Wer als Betriebsrat agiert, sollte eine robuste Persönlichkeit besitzen, denn es gibt immer wieder negative oder belastende Erlebnisse. Schließlich werden Arbeitenehmer:innen-vertreter eher dann konsultiert, wenn es Mitarbeiter:innen schlecht geht. „Deshalb haben sich in der letzten Periode zwei Kolleg:innen aus dem Betriebsrat zurückgezogen, sie fühlten sich den Aufgaben nicht mehr gewachsen“, berichtet Birgit Strasser. Allerdings hat sie eine tolle Stellvertreterin und es wechselte eine Betriebsrats-erfahrene Kollegin aus dem Burgenland nach Kärnten: „Sie ist eine tolle BR-Kollegin, aber wir haben 11 Standorte und bräuchten mehr Menschen, die sich engagieren“. Wer durchhält, kann sich aber oft über ein herzliches Feedback freuen: „Ich habe schon sehr rührende Mails bekommen“, erinnert sich Christoph Lintner. Birgit Strasser hat auf ihrem Computer sogar einen eigenen Ordner mit positiven Nachrichten von Kolleg:innen zusammengestellt. „Wenn ich ganz unten bin, dann lese ich diese Mails“, zeigt sich Strasser voll von Energie. Daniela Stoimaier vom bfi Steiermark bringt die BR-Arbeit auf den Punkt: „Viele Kolleg:innen wollen sich auch einfach nur aussprechen, das ist schön, denn die Menschen vertrauen uns!“

Abschluss erreicht

Die Energie und die Arbeit, die die Betriebsrät:innen in die Kolletivvertragsverhandlungen stecken, hat sich ausgezahlt. In der Verhandlungsrunde am 13. März 2023 konnte eine Einigung mit den Arbeitgebern erzielt werden.
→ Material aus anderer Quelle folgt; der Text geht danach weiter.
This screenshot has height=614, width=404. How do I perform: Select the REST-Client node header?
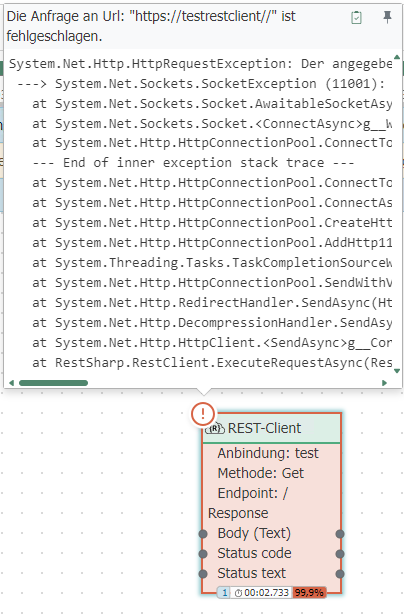(x=272, y=428)
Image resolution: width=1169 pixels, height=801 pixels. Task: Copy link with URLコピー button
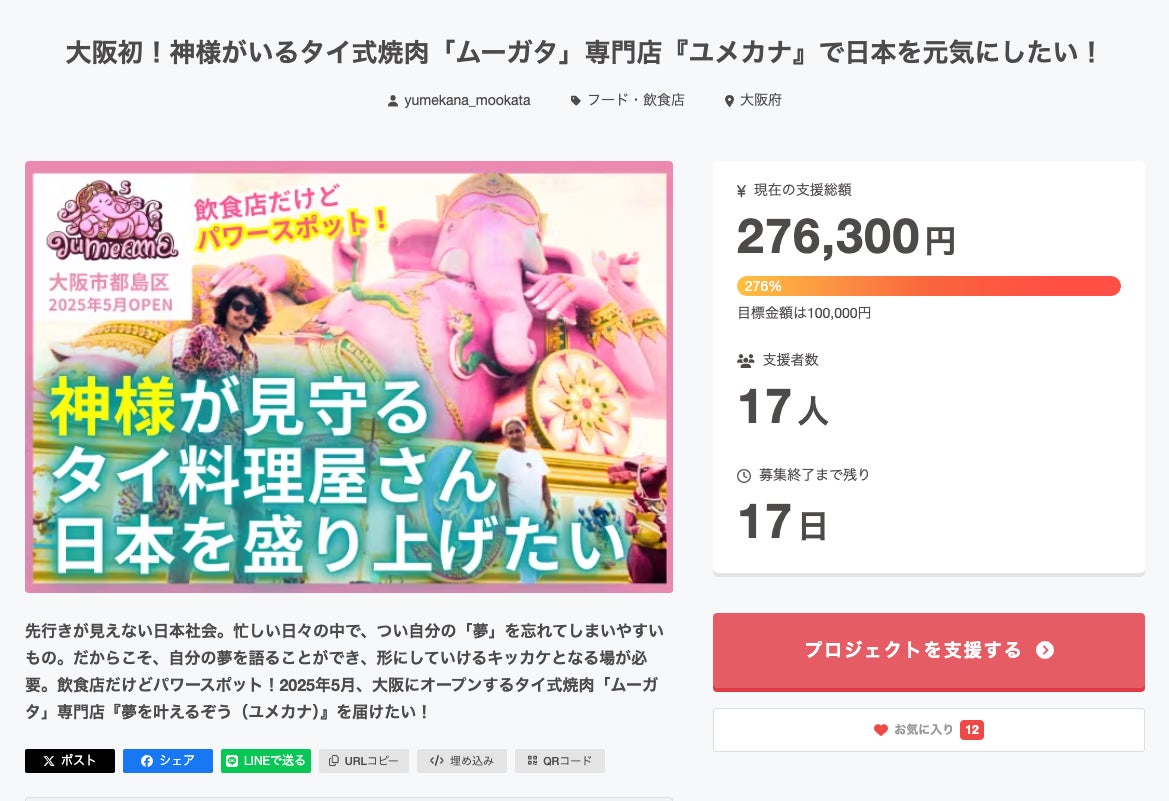coord(364,761)
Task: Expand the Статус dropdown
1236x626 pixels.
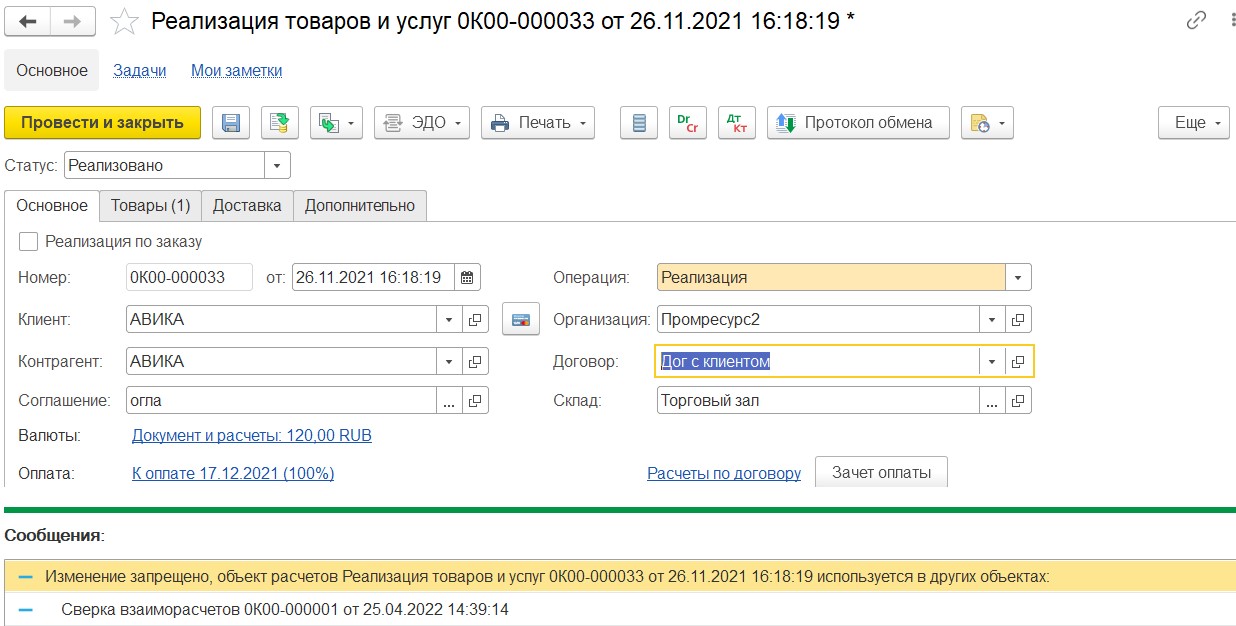Action: pyautogui.click(x=277, y=165)
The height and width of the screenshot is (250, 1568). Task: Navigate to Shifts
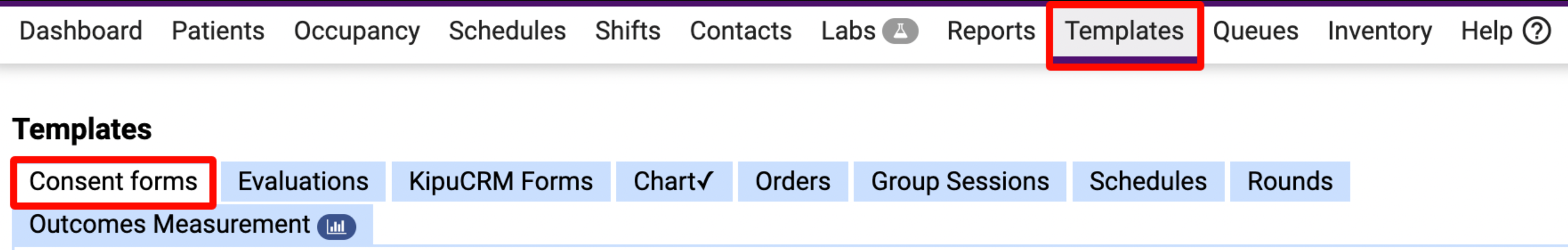pos(628,30)
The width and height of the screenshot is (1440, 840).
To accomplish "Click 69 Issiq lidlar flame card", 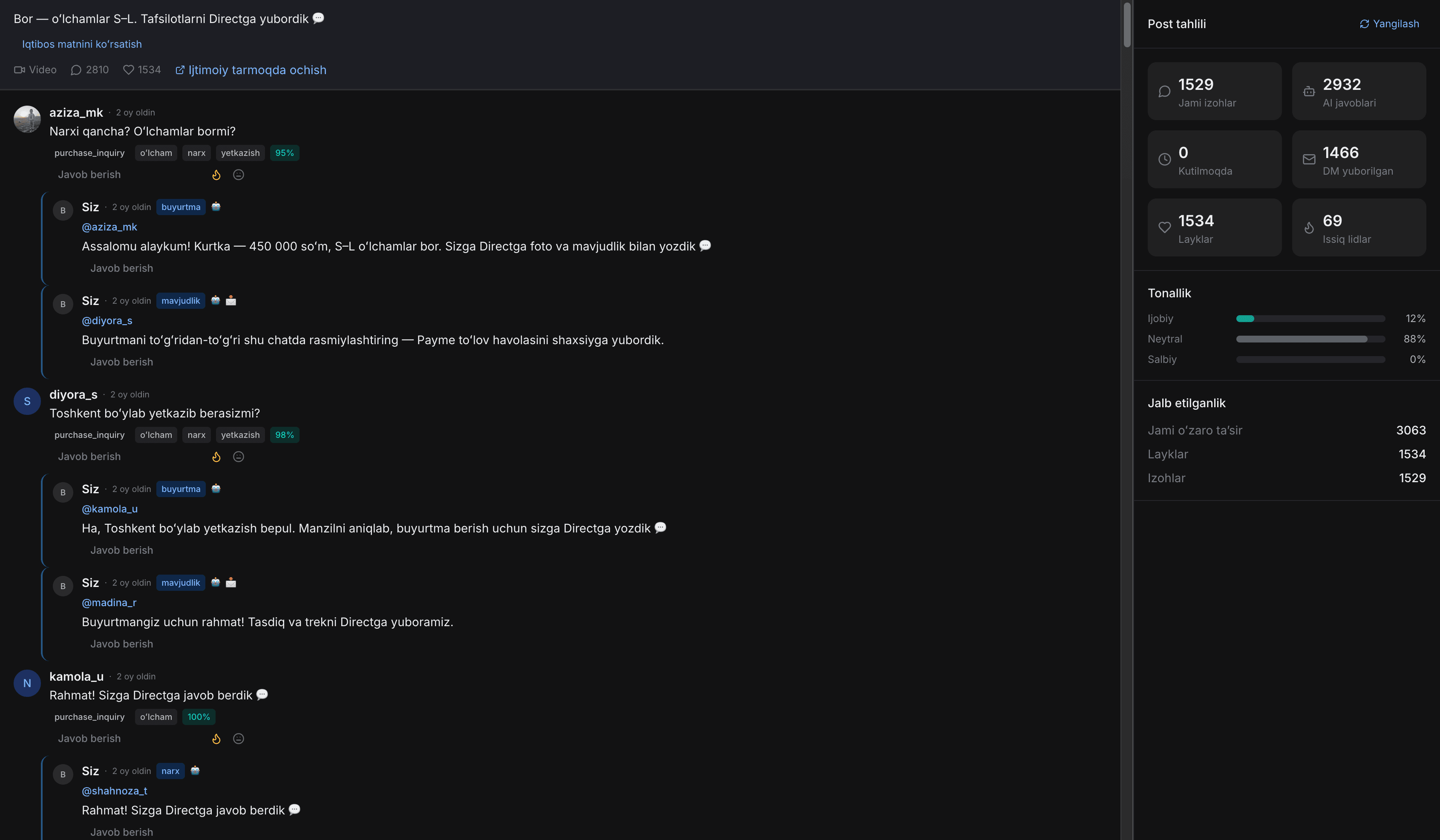I will click(x=1358, y=227).

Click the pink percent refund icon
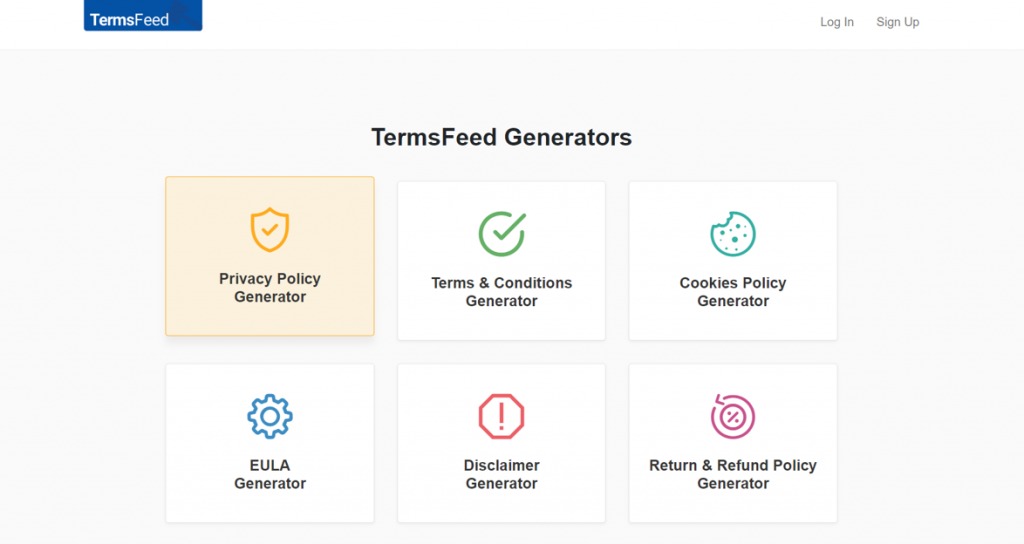coord(733,416)
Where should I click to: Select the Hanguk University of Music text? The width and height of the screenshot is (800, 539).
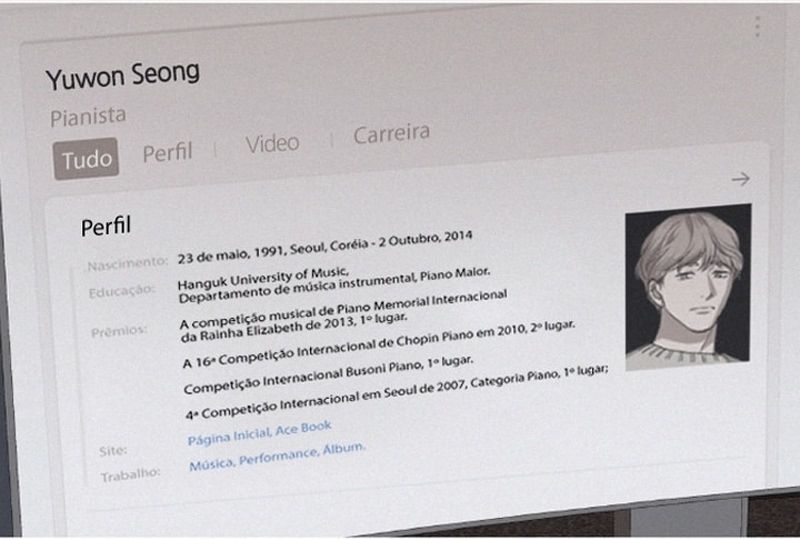263,277
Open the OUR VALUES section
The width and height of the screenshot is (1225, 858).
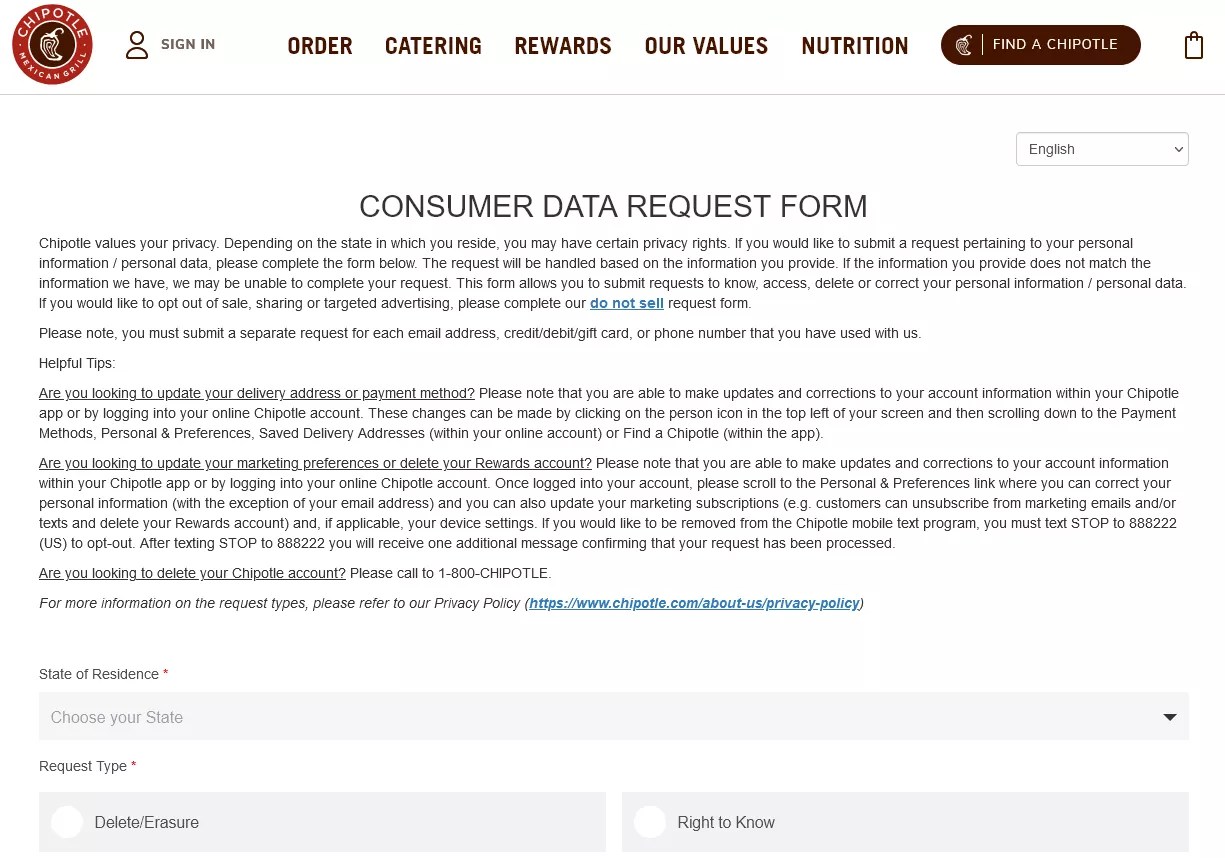click(706, 45)
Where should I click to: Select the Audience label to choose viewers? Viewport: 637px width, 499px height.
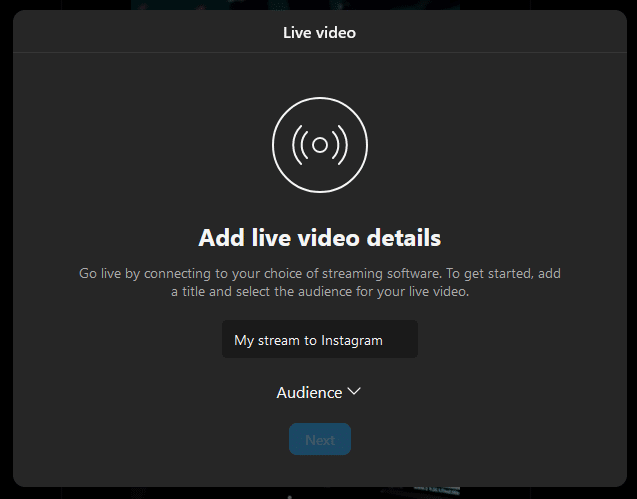309,393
Die Gehälter, Zulagen und Lehrlingseinkommen werden um +7,7 Prozent erhöht, für die Monate Mai, Juni und Juli 2024 gibt es eine monatliche Mitarbeiter:innen-Prämie in der Höhe von steuerfrei 250,00 Euro netto. Außerdem gibt es Verbesserungen bei der Anrechnung der Vordienstzeiten. Alle Details zum Abschluss findest du hier.

Das Ergebnis ist lange nicht perfekt, aber das Verhandlungsteam wird auch im kommenden Jahr weiterkämpfen. Weil es noch vieles gibt, was für die Beschäftigten erreicht werden muss.